====== Material provided

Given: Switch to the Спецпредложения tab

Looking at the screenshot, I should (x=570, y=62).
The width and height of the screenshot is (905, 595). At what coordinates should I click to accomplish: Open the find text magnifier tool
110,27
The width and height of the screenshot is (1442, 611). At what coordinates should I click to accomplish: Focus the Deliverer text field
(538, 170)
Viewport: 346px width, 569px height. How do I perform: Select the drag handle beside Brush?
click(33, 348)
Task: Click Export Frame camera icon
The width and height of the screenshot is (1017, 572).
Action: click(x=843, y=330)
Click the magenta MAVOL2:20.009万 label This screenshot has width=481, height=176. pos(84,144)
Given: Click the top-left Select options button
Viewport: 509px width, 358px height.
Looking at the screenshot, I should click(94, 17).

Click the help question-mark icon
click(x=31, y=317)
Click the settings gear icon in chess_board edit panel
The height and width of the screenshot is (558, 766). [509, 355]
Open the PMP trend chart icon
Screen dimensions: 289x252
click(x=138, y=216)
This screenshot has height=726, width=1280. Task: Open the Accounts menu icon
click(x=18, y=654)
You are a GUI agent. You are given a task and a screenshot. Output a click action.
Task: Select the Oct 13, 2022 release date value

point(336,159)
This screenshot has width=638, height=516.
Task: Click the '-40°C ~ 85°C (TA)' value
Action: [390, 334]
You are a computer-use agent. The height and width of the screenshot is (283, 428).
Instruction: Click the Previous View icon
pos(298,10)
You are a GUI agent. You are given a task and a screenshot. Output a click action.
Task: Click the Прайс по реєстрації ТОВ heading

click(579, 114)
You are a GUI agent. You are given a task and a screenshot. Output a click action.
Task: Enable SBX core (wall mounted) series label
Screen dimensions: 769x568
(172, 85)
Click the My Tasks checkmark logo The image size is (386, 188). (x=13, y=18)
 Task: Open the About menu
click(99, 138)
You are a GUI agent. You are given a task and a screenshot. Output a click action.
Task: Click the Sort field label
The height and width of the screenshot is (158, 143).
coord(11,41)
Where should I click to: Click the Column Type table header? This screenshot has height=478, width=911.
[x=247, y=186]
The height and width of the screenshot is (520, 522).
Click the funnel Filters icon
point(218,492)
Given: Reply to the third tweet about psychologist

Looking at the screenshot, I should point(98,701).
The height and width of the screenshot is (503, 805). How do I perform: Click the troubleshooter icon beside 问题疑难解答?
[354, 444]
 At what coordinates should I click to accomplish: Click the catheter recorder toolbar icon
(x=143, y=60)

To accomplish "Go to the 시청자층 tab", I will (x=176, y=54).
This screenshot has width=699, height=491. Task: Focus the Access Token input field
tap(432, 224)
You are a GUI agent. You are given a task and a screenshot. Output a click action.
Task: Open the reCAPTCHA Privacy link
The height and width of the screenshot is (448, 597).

============

Written request:
Copy the listing verbatim from the line containing "You are a computer-use" up to and including the line containing "Looking at the screenshot, I should point(98,701).".

Answer to this task:
You are a computer-use agent. The height and width of the screenshot is (283, 428).
Instruction: Click the Previous View icon
pos(298,10)
You are a GUI agent. You are given a task and a screenshot. Output a click action.
Task: Click the Прайс по реєстрації ТОВ heading

click(579, 114)
You are a GUI agent. You are given a task and a screenshot. Output a click action.
Task: Enable SBX core (wall mounted) series label
Screen dimensions: 769x568
(172, 85)
Click the My Tasks checkmark logo The image size is (386, 188). (x=13, y=18)
 Task: Open the About menu
click(99, 138)
You are a GUI agent. You are given a task and a screenshot. Output a click action.
Task: Click the Sort field label
The height and width of the screenshot is (158, 143).
coord(11,41)
Where should I click to: Click the Column Type table header? This screenshot has height=478, width=911.
[x=247, y=186]
The height and width of the screenshot is (520, 522).
Click the funnel Filters icon
point(218,492)
Given: Reply to the third tweet about psychologist

Looking at the screenshot, I should point(98,701).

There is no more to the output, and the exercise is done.